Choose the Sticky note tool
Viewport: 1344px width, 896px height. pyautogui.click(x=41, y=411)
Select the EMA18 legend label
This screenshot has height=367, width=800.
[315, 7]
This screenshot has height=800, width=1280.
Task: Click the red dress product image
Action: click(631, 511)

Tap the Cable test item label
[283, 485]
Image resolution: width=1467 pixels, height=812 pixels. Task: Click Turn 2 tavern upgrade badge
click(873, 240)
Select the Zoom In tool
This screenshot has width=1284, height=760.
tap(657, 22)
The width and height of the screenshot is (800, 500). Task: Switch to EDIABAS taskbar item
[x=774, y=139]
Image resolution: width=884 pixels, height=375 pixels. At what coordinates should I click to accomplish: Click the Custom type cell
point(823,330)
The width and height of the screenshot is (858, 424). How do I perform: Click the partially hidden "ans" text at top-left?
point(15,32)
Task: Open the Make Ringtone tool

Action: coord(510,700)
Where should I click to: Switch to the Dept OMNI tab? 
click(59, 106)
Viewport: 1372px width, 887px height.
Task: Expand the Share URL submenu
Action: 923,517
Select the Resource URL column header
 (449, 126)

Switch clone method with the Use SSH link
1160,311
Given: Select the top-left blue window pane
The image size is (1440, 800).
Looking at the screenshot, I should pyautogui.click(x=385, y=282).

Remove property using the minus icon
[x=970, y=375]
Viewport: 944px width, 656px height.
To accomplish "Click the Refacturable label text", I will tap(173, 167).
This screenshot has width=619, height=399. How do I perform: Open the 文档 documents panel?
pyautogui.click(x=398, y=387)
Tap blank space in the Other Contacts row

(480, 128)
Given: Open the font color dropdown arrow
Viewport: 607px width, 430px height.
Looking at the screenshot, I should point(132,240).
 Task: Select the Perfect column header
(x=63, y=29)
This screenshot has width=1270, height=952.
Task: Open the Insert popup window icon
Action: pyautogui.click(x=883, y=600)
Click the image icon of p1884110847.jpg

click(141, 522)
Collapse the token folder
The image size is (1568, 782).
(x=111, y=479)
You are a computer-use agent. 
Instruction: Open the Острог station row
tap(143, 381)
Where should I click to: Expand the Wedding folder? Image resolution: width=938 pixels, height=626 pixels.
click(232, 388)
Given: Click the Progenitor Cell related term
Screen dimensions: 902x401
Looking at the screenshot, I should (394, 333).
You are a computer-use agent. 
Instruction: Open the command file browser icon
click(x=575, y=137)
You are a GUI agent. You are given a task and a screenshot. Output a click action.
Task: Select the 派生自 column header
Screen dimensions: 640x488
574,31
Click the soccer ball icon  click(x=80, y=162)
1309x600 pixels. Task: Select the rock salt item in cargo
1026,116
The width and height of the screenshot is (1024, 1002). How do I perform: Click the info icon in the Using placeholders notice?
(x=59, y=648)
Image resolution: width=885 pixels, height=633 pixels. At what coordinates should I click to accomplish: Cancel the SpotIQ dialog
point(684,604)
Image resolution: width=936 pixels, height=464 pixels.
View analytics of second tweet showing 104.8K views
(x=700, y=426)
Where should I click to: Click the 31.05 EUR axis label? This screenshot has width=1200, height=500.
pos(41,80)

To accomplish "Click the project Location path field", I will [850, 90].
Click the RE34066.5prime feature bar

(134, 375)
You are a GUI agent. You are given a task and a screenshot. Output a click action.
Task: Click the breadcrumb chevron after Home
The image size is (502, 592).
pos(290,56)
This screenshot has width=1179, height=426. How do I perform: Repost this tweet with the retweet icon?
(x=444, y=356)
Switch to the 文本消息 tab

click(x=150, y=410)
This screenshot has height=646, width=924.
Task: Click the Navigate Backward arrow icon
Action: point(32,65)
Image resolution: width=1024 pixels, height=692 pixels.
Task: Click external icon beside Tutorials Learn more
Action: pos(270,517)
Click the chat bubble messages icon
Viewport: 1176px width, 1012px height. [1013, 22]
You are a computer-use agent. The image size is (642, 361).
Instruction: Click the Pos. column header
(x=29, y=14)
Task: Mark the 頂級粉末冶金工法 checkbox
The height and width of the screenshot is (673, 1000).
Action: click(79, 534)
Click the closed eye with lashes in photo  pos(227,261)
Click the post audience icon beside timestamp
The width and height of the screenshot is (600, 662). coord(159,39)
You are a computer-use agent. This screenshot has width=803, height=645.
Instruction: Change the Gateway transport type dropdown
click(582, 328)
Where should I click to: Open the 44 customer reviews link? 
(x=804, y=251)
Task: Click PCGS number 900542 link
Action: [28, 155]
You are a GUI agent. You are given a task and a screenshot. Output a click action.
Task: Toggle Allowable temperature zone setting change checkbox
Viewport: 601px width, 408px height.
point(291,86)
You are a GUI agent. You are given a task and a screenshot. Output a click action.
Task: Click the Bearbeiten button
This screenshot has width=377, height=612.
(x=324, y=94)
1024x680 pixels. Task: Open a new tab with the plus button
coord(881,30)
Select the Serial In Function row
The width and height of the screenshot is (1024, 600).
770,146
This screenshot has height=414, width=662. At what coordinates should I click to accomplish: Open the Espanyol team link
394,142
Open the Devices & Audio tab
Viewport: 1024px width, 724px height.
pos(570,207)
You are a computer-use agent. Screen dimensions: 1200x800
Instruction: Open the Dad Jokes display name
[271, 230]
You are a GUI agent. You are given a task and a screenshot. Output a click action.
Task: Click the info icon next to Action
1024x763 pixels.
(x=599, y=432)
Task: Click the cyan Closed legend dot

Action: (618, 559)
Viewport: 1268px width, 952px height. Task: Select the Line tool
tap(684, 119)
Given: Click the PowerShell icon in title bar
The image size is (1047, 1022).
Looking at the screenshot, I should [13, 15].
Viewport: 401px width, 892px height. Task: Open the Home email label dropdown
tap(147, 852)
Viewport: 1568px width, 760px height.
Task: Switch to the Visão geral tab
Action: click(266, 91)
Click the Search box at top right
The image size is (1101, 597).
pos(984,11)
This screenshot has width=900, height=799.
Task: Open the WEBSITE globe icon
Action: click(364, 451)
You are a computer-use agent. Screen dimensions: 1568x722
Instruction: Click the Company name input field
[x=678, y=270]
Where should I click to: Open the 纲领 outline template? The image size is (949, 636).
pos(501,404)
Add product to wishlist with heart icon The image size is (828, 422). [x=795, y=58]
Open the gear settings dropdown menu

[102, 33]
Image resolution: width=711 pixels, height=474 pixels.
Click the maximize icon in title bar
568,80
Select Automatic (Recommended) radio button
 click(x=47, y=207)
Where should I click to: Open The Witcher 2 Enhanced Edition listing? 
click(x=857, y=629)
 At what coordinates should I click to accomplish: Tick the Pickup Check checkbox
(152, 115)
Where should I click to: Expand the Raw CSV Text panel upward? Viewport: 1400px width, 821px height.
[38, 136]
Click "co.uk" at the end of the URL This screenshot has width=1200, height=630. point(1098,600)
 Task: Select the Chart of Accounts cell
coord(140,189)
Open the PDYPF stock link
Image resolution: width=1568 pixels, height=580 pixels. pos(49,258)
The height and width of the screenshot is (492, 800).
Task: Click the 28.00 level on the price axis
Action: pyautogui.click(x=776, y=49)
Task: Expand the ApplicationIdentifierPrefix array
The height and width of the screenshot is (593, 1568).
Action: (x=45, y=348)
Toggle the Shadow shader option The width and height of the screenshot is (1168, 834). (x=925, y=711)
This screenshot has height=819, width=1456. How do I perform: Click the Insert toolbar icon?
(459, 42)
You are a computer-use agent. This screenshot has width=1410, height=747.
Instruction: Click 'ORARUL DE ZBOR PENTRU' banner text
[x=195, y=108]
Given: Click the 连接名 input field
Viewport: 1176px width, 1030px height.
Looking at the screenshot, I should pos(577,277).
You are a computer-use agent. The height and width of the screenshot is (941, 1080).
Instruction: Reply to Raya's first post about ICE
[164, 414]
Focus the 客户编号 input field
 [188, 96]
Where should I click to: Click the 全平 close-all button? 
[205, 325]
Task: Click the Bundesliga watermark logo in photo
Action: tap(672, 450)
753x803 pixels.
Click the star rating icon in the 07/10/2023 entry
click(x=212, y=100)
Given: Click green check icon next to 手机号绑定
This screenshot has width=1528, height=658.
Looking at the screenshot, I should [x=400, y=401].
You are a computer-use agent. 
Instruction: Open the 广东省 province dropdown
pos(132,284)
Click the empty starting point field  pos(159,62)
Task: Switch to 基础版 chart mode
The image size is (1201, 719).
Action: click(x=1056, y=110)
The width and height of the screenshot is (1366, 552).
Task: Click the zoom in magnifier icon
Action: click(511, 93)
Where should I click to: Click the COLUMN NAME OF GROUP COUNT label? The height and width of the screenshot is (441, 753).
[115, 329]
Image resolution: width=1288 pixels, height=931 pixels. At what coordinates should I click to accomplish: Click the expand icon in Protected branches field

* **INSTRUCTIONS FOR THE TASK**:
In the records above, find every line with the word "next" and copy it.

* **EXPECTED ANSWER**:
Task: Click the info icon next to Action
Given: Click green check icon next to 手机号绑定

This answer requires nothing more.